Did you even read anything what i typed before you answered ? .The time it takes for the opamp to turn on the complement bjt is small compared to how long a 10 uF capacitor can source  current to the load for  ,thus you may hardly wont even notice it .THATS WHY I suggested you do some load steps with lt spice and  posted a bode lot so you could see a real plot  of the loop response speed  and a 10uS recovery
'you strongly disagree with that' ? 
Let me ask you what you think the GBW of your is ? (with some real capcitive loads on it).but I think you dont need evidence you just to know yeh

[motocoder]

It took you all of 3 minutes to answer you must'nt have thought about your reply much

Turning the other cheek on that comment...

It's irrelevent where the opamp feedback is coming from .The transistor has to source current via it's emitter (it's the emitters resistance that the source current has to come through that is Re+RE where re is intrinsic emiter resitance(small) and RE is any external emitter resistor ) . Think of it like this,Re is  small but even if your bjt turns hard on then max current it can source is now limited by RE .  thus any load cap can only be charged at at time constant of RE*Cload

No, it's not irrelevant. Let's just look at one transistor, the NPN. It's connected to 24V. Assuming 1V drop across the transistor at saturation, it can source (24 - 1 - 12)/100 = 110mA and still keep the output rail at a stable 12V.  That said, I just checked my original circuit, and it IS a typo (should be 10 ohms). Doesn't change my point.

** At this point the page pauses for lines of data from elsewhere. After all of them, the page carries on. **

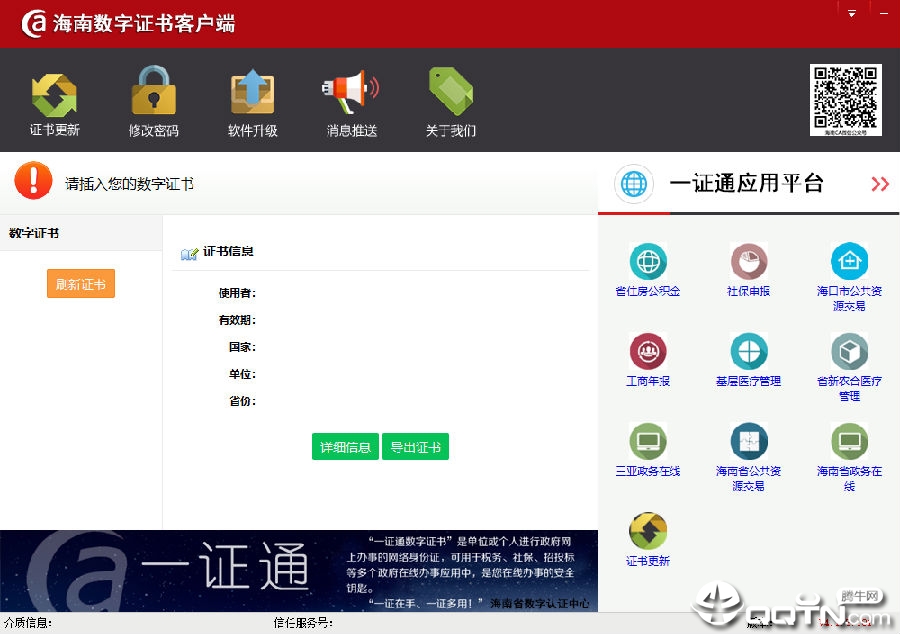Open 消息推送 megaphone icon
Image resolution: width=900 pixels, height=634 pixels.
coord(351,92)
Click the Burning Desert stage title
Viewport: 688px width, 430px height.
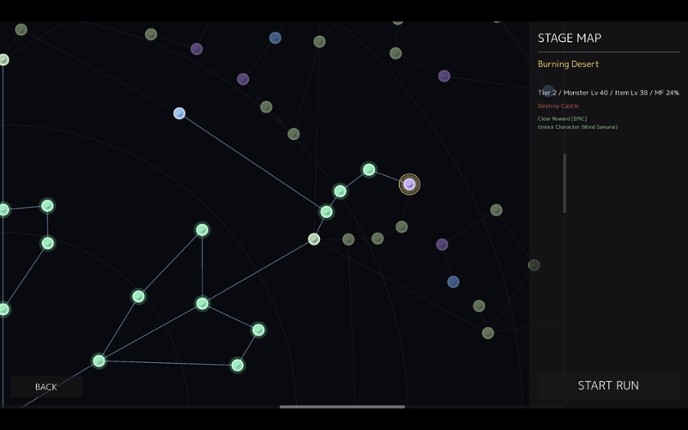(x=568, y=64)
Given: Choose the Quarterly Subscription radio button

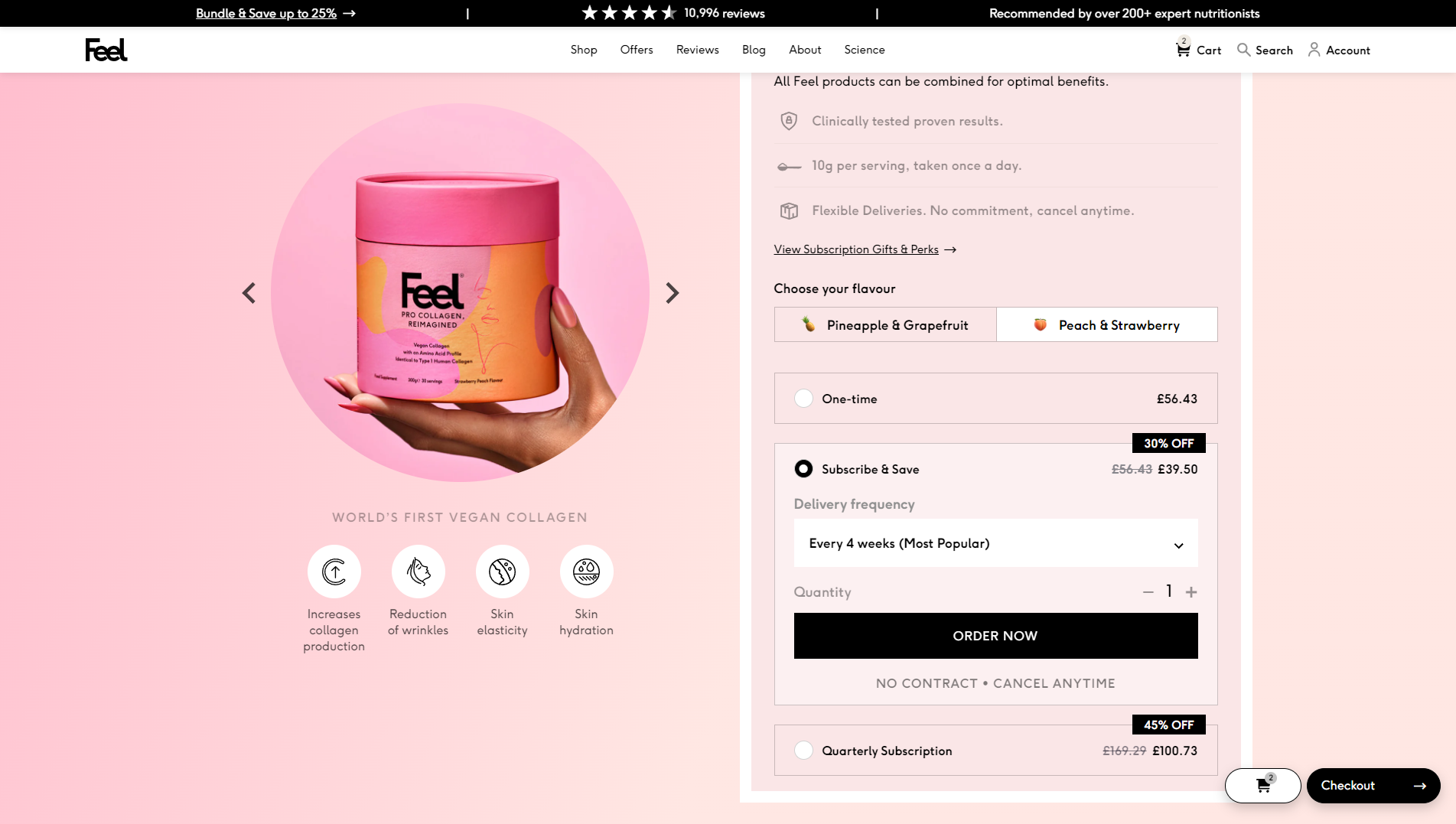Looking at the screenshot, I should point(803,751).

then  widely misunderstood it seems:) .

Ok, I guess the EE community at large is all wrong on this issue, and Kevin is correct. Duly noted.

The problem isn't 'large caps' it's actually 'small caps' like ceramics with low esr's (Electrolytics with there large esr's are nearly always stable ,) the cap forms a pole you see with the output impedance Rout (in your case the 100 ohm resitor you put in the emitter) . this cap creates a pole  at 1/2 pi C Rout+ESR so you see the bigger Rout or C then the lower frequency (bad) this pole goes . BUT any resistor in series with the capacitor  forms a zero or 'anti pole' which cancels the first pole .This anti pole is at 1/2 pi C esr , so you see if ESR OR C is bigger this zero also moves down in frequency moving down with the pole and this is why you can put massive electrolytics with aparantly little esr on your power supply and it will be stable .Since if we increase capacitance but esr stays more or less the same  the anti pole  still goes down in frequency with the pole.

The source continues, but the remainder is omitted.